Talvez seja da natureza humana julgar a si com toda a complacência possível e ao outro com toda a severidade. Contudo, ao menos no universo da política - onde deveria reinar absoluta a razão -, não é admissível que se julgue segundo as paixões partidárias e pessoais, ao invés de avaliar com dados e argumentos.

O presidente Lula pede aos outros uma paciência que nem ele nem seu partido jamais tiveram quando estavam na oposição. Uma simples comparação entre a fúria com a qual recebem as moderadas e ponderadas críticas feitas pelo ex-presidente Fernando Henrique Cardoso e por outros figuras públicas e as cobranças ferozes feitas por eles no período equivalente do governo do PSDB aponta toda a elasticidade ética com a qual o PT julga a si e aos outros.

Os marqueteiros do PT certamente fazem um negócio do século, já que, como a diz a expressão popular, compram o governo pelo que efetivamente vale e o vendem pelo que ele julgar valer. Contudo, a própria supremacia do marketing e os constantes apelos ao carisma presidencial demonstram tanto a falta de rumo como de autocrítica.

Como a situação do país não é a desejada, nem a prometida, tenta-se estabelecer um julgamento baseado na emoção ao invés de critérios objetivos. Postura idêntica, mas de sinal trocado, à adotada pelo PT após o primeiro ano de governo do PSDB, quando Lula ia aos jornais bradar que o governo deveria abrir linhas de crédito para os inadimplentes do comércio e dizia que o Comunidade Solidária tinha feito muito alarde mas gastava pouco.

Em alguns momentos, quando não é possível escamotear as críticas e o governo é pego com a boca na botija, o PT só tem como argumento a alegação de que todos que vieram antes fizeram o que eles estão fazendo. Dupla falsidade, primeiro porque escapa de demonstrar o que acusa os outros de fazer e segundo porque certamente o partido chegou ao poder prometendo ser diferente.

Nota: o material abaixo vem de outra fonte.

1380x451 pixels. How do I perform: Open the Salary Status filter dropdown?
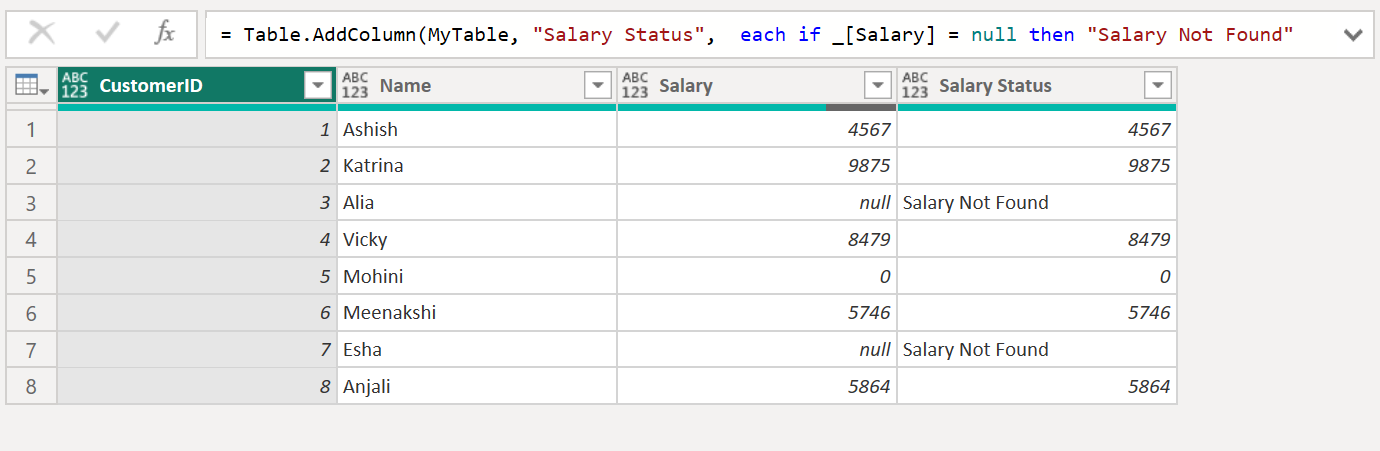1158,86
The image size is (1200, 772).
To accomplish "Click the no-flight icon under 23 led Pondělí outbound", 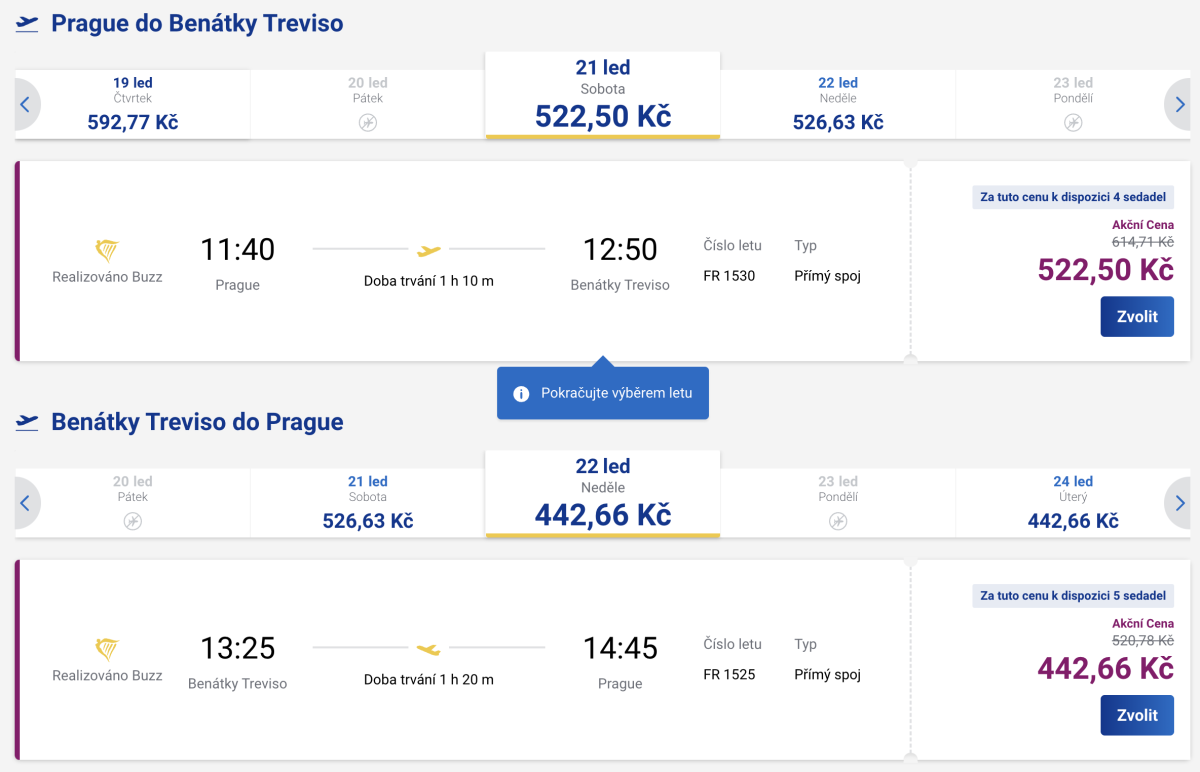I will pos(1073,122).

Durante toda a sua história, o PT chamou as alianças políticas de "barganha" e a participação dos partidos aliados no governo de "fisiologismo". É uma afronta à lógica quando chega ao poder e descaradamente "compra" o apoio de partidos e personalidades políticas - até há pouco duramente criticados pelos próprios petistas - não só com os cargos existentes, mas com diversos outros criados com a única finalidade de ser moeda de troca.

Mas nos últimos meses a duplicidade da ética petista está beirando os limites da esquizofrenia. Incapaz de assumir as responsabilidades do poder e o fardo das promessas não cumpridas - em especial as bravatas relativas à geração de empregos e desenvolvimento econômico -, o PT prepara-se para assumir uma dupla personalidade.

Uma parte do partido esforça-se para dizer que tudo está bem e que o governo é tão bom como os marqueteiros tentam provar que é. Outra continua fazendo as mesmas promessas não cumpridas na eleição anterior, dizendo que o programa partidário é ótimo e que o país só não se tornou maravilhoso de forma miraculosa porque houve um afastamento dos princípios partidários. Em comum os dois continuam usufruindo as benesses do poder e a força da máquina para tentar convencer o eleitor a comprar, em promoção, dois partidos em um.

*Vaz de Lima é líder da bancada do PSDB na Assembléia Legislativa e presidente da Comissão Parlamentar de Acompanhamento da Reforma Tributária, do Legislativo paulista.